Quantitative Results. Given the association between ADC and our error of frame fit, it is natural to compare these measures quantitatively throughout the myocardium. We did so for the 5 infarcted porcine hearts we analyzed by computing Dice coefficients to describe the overlap, in the following manner. For the same heart let A be the set of voxels with ADC value >0.6 and let B be the set of voxels with error of fit >15\(^\mathrm{\circ }\). The ADC threshold is chosen based on results in [8] which demonstrate the mean ADC value of normal tissue for these DW scans to be below 0.5 with the mean value of border zone or scar tissue regions being above 0.6. The error of fit threshold was chosen by empirical considerations, but modest changes to it did not significantly alter the standard Dice coefficient, computed as \(A \cap B/A \cup B\), or a modified coefficient computed as \(A \cap B/A\). These results, shown in Table 1 (left), demonstrate that typically over 80% of the locations with increased diffusion also yield a high error of fit using our frame fitting method, due to the loss of geometric coherence of fiber orientations. However there are additional locations where fiber orientations are not smooth, typically at the linings of the heart wall, or near the edges of a collapsing and narrow right ventricle. Such regions are not picked up by the ADC or FA measures likely because there is no increase in collagen or loss in anisotropy there. As such, we hypothesize that these are regions where the fiber orientation is simply distinct from that of neighboring locations, i.e., it does not form a coherent pattern.

We also present histograms in Fig. 4 to compare the \(c_{123}\) connection parameter in the infarcted pig heart of Fig. 1, but restricted to locations where the error of fit is low, with the \(c_{123}\) parameter for the healthy heart. This connection parameter attains by far the largest values in healthy hearts, because it relates to the transmural turning of fibers from outer wall to inner wall. The histograms have very similar distributions and mean values in voxel units, suggesting that in regions away from the infarct, the fiber geometry remains similar to that of a healthy heart.

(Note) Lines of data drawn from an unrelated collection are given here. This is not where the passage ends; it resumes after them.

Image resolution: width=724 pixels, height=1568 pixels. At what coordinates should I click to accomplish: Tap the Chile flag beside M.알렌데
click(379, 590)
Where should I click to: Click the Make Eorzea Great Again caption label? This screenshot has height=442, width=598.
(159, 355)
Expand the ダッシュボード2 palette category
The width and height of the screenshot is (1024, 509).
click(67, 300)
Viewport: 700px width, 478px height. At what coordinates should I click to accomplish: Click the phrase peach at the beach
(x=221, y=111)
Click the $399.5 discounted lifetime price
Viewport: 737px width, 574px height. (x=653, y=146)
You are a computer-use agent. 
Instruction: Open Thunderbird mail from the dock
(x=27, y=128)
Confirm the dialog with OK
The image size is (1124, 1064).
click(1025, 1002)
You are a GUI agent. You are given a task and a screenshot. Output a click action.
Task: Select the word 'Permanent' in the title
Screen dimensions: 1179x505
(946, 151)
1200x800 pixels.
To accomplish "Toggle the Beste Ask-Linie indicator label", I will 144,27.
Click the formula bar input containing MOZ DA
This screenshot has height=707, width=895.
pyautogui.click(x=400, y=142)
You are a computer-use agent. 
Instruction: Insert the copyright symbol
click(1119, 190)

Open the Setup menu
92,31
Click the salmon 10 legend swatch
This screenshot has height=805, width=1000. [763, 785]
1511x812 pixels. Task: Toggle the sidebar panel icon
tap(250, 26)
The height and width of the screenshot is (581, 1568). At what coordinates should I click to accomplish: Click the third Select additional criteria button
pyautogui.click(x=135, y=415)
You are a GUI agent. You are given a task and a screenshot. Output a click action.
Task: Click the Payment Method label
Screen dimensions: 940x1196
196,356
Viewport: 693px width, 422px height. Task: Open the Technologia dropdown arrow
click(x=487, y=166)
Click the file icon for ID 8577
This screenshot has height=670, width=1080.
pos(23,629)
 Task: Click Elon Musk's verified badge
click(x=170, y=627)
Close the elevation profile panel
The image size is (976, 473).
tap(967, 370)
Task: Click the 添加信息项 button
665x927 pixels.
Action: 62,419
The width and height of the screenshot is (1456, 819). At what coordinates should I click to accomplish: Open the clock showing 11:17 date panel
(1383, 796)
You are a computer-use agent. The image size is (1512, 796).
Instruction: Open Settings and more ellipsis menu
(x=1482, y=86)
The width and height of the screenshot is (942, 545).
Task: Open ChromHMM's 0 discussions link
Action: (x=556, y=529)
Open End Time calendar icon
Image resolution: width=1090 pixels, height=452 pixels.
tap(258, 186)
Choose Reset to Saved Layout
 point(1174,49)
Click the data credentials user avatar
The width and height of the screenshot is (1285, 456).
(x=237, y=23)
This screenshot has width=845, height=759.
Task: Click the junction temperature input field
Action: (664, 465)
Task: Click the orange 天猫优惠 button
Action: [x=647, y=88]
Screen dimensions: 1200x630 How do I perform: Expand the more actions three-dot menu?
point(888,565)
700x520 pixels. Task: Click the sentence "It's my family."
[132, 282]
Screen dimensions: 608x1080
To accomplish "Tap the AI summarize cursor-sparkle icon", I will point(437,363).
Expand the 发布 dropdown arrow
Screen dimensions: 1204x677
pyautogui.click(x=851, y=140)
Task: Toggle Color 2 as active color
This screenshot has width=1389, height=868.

Table 1. Dice coefficients between voxels A with high ADC (>0.6) and voxels B with high error of fit (>15) degrees.
Fig. 4.
figure 4

Histograms of the \(c_{123}\) connection parameter over all voxels with low error of fit in an infarcted heart (left) and over all voxels in a healthy heart (right).

4 Conclusion

We have demonstrated the use of Cartan frame fitting to characterize collagenous fibrosis and to provide quantitative assessment of fiber coherence in the presence of structural heart disease, using high resolution DW imaging in infarcted porcine hearts. Although our Cartan frame fits were applied to a relatively small sample size of 5 diseased hearts and 1 healthy one, the results are consistent and the method holds promise for the measurement of fiber coherence in dense scar areas and more importantly in the BZ, where the substrate of lethal arrhythmia resides. In future work we plan to carry out this analysis using in vivo DW MR data, in an effort to integrate our frame fitting methods into clinical platforms for better differential diagnosis. We also hope to provide personalized estimates of fiber directions for use in mathematical models for in silico prediction of electro-mechanical function in hearts with infarcts.